なお、営業活動によるキャッシュ・フローには、米国の関税率の引き上げに伴う関税支払増の影響も含まれております。
(投資活動によるキャッシュ・フロー)
有形固定資産の取得による支出479億円、無形資産の取得による支出131億円、投資有価証券の売却による収入213億円、子会社の売却による収入57億円等により、投資活動によるキャッシュ・フローは340億円の支出となりました。
なお、有形固定資産の取得による支出には、過去にセール・アンド・リースバック方式で譲渡した東京サイト日野(東京都日野市)の土地の信託受益権取得の影響が含まれております。
また、投資有価証券の売却による収入には、Ambry Genetics社の株式譲渡の受取対価であるTempus社株式の一部売却による影響が含まれております。
この結果、営業活動によるキャッシュ・フローと投資活動によるキャッシュ・フローを合計したフリー・キャッシュ・フローは522億円のプラス(前期は757億円のプラス)となりました。
(財務活動によるキャッシュ・フロー)
社債の償還及び長期借入金の返済334億円、短期借入金の純減少額290億円、リース負債の返済215億円等による支出と、社債の発行及び長期借入れ475億円等の収入により、財務活動によるキャッシュ・フローは402億円の支出(前期は1,108億円の支出)となりました。
(5)生産、受注及び販売の実績
①生産実績
当連結会計年度における生産実績をセグメントごとに示すと、次のとおりであります。
| セグメントの名称 | 当連結会計年度 (自 2025年4月1日 至 2026年3月31日) | 前期比(%) |
| デジタルワークプレイス事業(百万円) | 342,606 | 94.1 |
| プロフェッショナルプリント事業(百万円) | ||
| インダストリー事業(百万円) | 117,840 | 104.9 |
| 画像ソリューション事業(百万円) | 18,865 | 68.5 |
| 報告セグメント計(百万円) | 479,311 | 95.1 |
| その他(百万円) | - | - |
| 合計(百万円) | 479,311 | 95.1 |
(注1)金額は、売価換算値で表示しております。
(注2)デジタルワークプレイス事業、プロフェッショナルプリント事業につきましては、共通の設備にて生産を行っておりますので、当該生産拠点における生産実績を記載しております。

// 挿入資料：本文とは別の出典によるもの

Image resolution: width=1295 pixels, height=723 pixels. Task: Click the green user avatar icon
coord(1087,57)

(注3)当連結会計年度より報告セグメントの区分を変更しております。詳細は、「第5 経理の状況 1 連結財務諸表等 (1)連結財務諸表 連結財務諸表注記5 事業セグメント」に記載のとおりであります。
②受注実績
当社グループは見込み生産を主としておりますので、記載を省略しております。
③販売実績
販売状況については、「(2)経営成績の状況」において各セグメントの業績に関連付けて示しております。
(6)資本の財源及び資金の流動性
①資本政策の基本的な方針
当社は、事業ポートフォリオマネジメントの徹底、コスト構造と経営資源配分の適正化を進め、中長期的な企業価値向上に向けた持続的な成長を支えるための最適な資本政策を実施していきます。
特にキャッシュ・フロー創出力の強化と資本効率(ROE・ROIC)の向上を重視し、その実現に向けて、「成長投資の実施」、「財務基盤の強化」及び「株主還元の充実」について、これらの最適バランスを目指した資本政策を推進し、資本効率を意識した最適な資本・負債構成を目指します。
1)資本効率の向上
資本コストを重視し、資本コストを安定的に上回るROE・ROICの向上を目指します。ROEの改善ドライバーとして当期純利益率と総資産回転率の改善を重視し、バランスの取れた財務基盤を維持しつつ、資本効率の向上を図ります。

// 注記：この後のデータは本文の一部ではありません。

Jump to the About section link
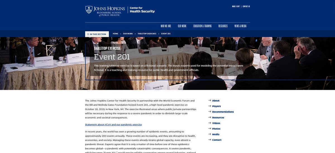This screenshot has height=153, width=335. pos(216,101)
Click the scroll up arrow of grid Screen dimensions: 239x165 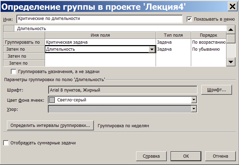coord(231,30)
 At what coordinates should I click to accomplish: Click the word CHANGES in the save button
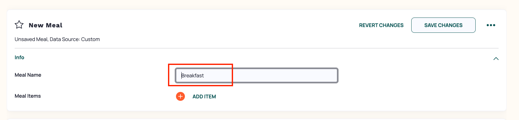[450, 25]
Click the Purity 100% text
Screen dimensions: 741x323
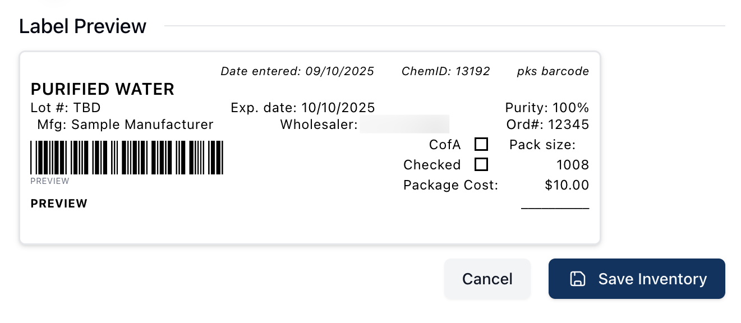click(x=547, y=108)
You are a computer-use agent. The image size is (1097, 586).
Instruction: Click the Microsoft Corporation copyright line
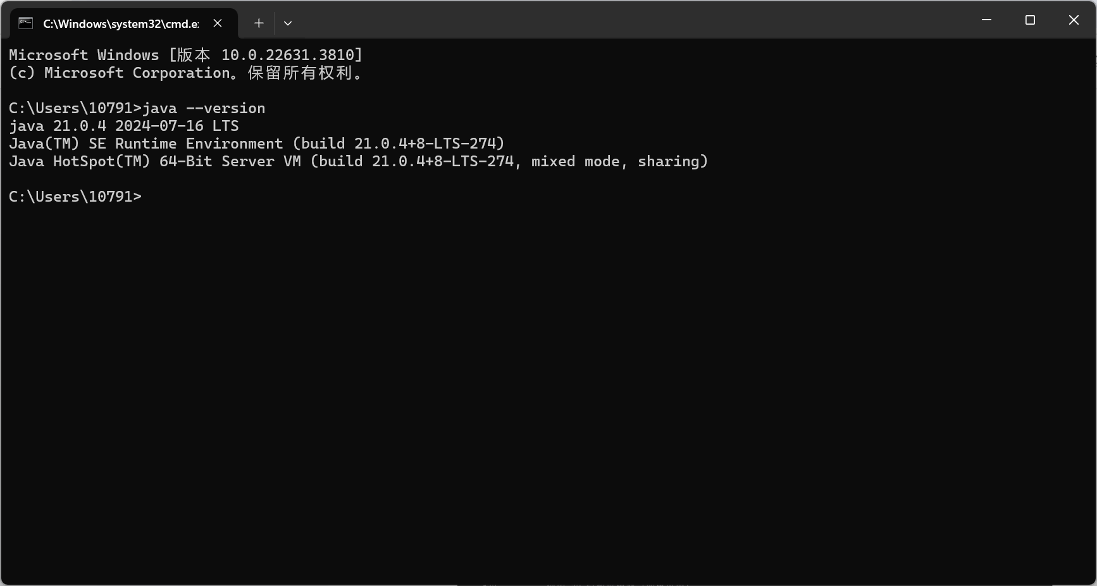[186, 73]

当期純利益率の改善に対しては、事業別ROIC(注)を用いて事業毎の効率性と収益性を評価し、資本効率と企業価値の継続的な向上を実現していきます。
2)株主還元の充実
連結業績から得られるキャッシュ・フローを元に成長分野への投資や財務バランス等を総合的に勘案し、配当を基本として利益還元の充実に努めます。自己株式の取得については、当社の財務状況や株価の推移等も勘案しつつ、利益還元策の一つとして適切に判断していきます。
3)財務健全性の担保
当社は、財務ガバナンスの強化、財務リスクの最小化、資金効率の向上、株主資本の充実により、財務基盤をより強固なものとしながら、事業の選択と集中に従った成長投資を進めていきます。

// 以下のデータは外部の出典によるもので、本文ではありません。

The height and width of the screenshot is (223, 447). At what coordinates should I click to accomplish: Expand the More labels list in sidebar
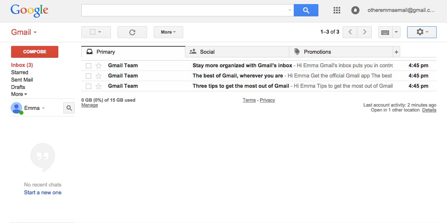(x=19, y=94)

(注)事業別ROIC:事業毎に税引後営業利益を投下資本で除した比率であり、事業活動のために投下した資本を使って、どれだけ事業利益を生み出したかを示す指標であります。
事業別ROICの極大化によりROICの向上を図ります。
当社グループの資本の財源及び資金の流動性については、以下のとおりであります。
②資金需要
当社グループの主な資金需要は、製造費用、販売費及び一般管理費等の営業費用並びに当社グループの設備新設、改修等に係る投資や、将来の成長及び企業価値向上を目的としたM&Aによる投資であります。
③資金の源泉
当社グループの資金の主な源泉は、営業活動によるキャッシュ・フロー、金融機関からの借入や社債の発行による資金調達であります。
④資金調達についての方針
当社グループは、円滑な事業活動に必要な流動性の確保と財務の健全性・安定性維持を資金調達の基本方針とし、主に金融機関からの短期借入及び長期借入や社債の発行により資金調達を行っております。社債については、国内社債発行登録枠を有しており、当社の既発行社債の債券格付、発行登録予備格付はともに株式会社格付投資情報センター(R&I)及び株式会社日本格付研究所(JCR)からA格を取得しております。長期資金の調達に際しては、償還や返済の時期を分散することにより借り換えリスクの低減を図っております。また、資金調達は主に当社が行っており、必要資金を関係会社に主にキャッシュ・マネジメント・システムを通じて供給することで資金調達の一元化や効率化を図っております。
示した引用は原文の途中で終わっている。